When the instrument is to be used, as, for example in anesthetizing a small area of a patients skin, the operator simply presses the head of the instrument 50 against a convenient surface, thus forcing the head and the spool back against the spring 24 and positioning the metering chamber 29 opposite the inlet port from the supply duct 21 whereupon a charge of refrigerant is admitted into the metering chamber. Pressure on the instrument is then released and the spring restores the parts to the position shown in Fig. 2 whereupon the refrigerant is released through the outlet port to the delivery line 31 and into the heat exchanging head 50. In passing through the heat exchange chamber described above, the refrigerant is vaporized and the vapor expands through this chamber thereby producing a rapid cooling effect both by absorption of the latent heat of vaporization and by expansion.

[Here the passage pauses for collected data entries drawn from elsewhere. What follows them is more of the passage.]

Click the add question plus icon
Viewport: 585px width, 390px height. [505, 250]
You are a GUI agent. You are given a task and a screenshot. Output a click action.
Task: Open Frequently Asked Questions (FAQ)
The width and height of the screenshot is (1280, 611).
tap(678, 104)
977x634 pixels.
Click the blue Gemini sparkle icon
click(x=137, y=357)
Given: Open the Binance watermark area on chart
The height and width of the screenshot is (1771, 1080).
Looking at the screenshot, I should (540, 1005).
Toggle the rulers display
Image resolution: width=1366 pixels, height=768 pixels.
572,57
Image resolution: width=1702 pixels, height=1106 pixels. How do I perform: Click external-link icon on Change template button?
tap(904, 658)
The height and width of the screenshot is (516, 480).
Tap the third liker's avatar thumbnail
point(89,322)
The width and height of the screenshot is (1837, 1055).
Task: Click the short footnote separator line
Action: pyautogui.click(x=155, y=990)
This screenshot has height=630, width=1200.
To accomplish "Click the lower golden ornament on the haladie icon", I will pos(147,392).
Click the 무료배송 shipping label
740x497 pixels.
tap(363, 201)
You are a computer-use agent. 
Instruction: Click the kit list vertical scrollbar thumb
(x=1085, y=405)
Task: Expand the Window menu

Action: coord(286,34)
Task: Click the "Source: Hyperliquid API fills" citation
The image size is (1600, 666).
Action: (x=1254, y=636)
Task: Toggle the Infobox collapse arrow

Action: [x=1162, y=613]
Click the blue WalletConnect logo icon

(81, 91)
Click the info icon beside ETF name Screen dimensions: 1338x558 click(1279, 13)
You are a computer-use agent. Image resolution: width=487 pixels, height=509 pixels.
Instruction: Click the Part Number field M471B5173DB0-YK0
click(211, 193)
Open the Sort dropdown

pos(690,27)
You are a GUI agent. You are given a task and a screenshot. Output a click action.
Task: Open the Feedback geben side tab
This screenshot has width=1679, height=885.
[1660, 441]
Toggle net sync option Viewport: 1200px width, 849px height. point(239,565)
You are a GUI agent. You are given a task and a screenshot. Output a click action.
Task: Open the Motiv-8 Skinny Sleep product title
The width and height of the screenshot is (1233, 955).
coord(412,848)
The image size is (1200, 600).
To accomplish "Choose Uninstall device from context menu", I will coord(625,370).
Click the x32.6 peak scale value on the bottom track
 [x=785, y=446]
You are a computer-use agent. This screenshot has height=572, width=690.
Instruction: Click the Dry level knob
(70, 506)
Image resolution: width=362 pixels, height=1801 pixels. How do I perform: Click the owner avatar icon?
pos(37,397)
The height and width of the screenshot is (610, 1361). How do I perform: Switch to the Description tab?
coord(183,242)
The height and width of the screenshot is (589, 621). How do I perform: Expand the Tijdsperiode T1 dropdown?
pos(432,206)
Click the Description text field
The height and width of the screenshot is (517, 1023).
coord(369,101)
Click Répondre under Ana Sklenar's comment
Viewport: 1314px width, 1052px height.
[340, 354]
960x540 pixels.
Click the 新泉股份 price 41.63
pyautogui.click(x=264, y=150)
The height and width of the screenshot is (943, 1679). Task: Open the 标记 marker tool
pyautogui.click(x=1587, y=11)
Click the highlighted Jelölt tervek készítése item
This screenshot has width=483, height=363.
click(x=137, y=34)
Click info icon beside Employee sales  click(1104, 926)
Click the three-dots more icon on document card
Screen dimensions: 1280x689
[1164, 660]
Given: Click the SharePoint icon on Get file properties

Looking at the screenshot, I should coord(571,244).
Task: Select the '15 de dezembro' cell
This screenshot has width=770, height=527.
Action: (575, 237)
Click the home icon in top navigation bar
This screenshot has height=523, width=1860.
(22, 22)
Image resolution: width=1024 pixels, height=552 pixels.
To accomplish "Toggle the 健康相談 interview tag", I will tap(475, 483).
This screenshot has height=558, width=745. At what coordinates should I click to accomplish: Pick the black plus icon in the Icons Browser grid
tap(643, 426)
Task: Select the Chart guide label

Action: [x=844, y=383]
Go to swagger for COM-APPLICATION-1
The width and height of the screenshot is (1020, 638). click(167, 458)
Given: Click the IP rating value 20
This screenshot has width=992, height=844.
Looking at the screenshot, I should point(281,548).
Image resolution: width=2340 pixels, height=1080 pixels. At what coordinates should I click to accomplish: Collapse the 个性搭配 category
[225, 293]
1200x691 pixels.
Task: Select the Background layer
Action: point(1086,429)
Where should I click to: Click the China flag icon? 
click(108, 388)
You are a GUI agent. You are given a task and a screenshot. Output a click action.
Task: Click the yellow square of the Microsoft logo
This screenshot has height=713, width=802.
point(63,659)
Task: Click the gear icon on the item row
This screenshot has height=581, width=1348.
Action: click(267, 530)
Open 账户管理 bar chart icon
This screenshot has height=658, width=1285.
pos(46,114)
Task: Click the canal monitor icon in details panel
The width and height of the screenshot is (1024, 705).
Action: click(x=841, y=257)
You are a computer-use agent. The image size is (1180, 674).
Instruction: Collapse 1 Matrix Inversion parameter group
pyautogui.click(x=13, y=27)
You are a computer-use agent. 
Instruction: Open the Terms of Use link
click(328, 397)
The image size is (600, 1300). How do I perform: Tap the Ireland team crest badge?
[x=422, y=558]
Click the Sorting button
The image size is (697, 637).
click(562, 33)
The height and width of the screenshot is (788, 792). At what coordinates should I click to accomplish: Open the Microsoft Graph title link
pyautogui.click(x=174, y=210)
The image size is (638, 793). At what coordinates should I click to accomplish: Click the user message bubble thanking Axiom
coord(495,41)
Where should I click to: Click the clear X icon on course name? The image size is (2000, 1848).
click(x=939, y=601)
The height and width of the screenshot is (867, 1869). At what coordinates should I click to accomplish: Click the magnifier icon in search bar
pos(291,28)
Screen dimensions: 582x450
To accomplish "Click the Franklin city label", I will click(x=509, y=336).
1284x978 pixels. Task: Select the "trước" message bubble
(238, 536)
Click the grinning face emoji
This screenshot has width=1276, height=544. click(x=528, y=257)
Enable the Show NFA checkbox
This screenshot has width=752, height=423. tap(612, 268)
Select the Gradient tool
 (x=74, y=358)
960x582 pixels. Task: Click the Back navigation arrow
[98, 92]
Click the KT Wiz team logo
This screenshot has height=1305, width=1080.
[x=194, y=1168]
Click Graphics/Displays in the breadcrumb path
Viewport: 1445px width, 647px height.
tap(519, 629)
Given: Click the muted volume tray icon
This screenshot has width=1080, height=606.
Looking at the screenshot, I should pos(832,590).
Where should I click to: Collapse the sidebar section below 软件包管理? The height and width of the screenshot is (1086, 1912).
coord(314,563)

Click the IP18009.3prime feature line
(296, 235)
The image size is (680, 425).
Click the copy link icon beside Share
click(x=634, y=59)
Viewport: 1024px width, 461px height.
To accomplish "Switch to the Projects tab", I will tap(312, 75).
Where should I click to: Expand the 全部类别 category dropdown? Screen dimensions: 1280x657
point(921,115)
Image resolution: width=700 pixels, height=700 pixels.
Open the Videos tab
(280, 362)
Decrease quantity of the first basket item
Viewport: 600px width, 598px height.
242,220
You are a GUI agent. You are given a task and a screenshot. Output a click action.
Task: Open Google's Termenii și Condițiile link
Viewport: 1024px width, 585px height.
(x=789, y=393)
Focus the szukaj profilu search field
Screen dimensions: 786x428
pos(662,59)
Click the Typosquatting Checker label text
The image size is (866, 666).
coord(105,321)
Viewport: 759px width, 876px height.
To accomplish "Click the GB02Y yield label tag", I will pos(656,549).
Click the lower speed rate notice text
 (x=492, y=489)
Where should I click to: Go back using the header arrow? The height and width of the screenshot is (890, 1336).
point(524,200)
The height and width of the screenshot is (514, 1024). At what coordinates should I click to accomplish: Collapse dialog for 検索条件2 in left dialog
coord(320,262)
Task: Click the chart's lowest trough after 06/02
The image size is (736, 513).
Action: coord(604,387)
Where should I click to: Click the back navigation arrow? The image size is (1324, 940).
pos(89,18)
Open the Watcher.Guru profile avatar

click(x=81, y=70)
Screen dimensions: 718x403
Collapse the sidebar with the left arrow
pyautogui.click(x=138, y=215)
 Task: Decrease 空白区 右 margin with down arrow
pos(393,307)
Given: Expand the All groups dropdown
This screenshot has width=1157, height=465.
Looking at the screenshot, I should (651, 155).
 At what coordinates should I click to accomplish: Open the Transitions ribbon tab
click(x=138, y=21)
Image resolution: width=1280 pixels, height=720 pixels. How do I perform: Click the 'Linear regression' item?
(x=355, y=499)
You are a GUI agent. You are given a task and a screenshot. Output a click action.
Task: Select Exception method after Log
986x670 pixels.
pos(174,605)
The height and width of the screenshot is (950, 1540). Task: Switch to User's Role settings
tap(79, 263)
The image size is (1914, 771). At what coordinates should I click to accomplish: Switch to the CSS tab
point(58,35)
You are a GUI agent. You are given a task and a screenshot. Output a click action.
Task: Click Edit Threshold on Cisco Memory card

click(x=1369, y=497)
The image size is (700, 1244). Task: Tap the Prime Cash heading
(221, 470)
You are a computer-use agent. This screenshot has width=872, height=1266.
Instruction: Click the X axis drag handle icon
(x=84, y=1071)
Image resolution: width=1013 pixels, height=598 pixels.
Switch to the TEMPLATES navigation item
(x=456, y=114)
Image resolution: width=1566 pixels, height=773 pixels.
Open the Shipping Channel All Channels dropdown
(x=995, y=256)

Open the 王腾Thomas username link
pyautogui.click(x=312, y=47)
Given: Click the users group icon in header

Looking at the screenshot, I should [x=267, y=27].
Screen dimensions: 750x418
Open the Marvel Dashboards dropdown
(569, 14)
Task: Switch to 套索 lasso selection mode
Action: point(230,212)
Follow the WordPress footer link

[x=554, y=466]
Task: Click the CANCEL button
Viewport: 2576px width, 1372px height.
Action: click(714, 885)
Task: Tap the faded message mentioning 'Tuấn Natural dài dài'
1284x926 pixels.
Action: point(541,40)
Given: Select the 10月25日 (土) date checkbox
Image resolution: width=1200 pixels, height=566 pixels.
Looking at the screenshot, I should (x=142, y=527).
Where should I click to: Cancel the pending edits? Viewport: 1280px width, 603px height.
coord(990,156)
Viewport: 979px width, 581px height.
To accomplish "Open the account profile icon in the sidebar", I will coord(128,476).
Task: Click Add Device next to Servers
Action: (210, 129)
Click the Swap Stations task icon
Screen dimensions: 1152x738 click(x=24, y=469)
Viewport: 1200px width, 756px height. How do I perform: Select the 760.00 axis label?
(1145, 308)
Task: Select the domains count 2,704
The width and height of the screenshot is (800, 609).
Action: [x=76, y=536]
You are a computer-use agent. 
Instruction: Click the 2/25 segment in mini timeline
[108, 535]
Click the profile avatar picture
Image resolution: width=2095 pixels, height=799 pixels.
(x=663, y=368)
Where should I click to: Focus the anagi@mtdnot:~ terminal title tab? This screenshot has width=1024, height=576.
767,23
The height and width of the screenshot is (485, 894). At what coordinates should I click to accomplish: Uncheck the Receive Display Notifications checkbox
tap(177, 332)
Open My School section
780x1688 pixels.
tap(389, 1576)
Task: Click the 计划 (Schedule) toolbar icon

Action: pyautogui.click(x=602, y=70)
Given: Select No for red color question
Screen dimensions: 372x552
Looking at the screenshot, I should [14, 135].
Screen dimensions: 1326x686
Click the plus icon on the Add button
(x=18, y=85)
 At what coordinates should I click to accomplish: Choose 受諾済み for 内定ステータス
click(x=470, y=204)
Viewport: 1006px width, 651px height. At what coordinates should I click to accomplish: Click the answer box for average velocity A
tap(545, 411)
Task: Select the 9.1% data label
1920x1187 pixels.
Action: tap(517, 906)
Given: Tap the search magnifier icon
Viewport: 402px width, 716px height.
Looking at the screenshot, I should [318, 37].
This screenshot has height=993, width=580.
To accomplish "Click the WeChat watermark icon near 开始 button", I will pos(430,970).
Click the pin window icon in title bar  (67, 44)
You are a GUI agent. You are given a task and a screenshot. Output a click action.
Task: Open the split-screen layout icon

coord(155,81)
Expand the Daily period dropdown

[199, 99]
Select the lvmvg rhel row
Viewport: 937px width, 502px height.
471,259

The size of the metering chamber is such as to provide a quantity of refrigerant suflicient to cool the face of the instrument to a temperature of about 33 F.
It will be observed that this device is convenient to handle since the operator requires only one free hand and is economical since the metering chamber supplies only the amount of refrigerant actually needed. As heretofore noted it is particularly useful for mild local anesthesia for hypodermic injections. While the device has been described in terms of a single embodiment it will be understood that considerable variation in the actual construction may be made within the scope of this invention.
Having thus described my invention, I claim:
1. A refrigeration unit comprising a case, a detachable capsule of compressed refrigerant, means for tapping said capsule, valving means for periodically releasing a metered amount of the refrigerant, and a counterfiow heat exchanger for the refrigerant comprising a spiral chamber formed by a spiral vane attached to a flat cooling end surface wherein the refrigerant supply is carried through said spiral chamber in a duct attached to the vane and the expanding gas escaping through the spiral cools the incoming refrigerant.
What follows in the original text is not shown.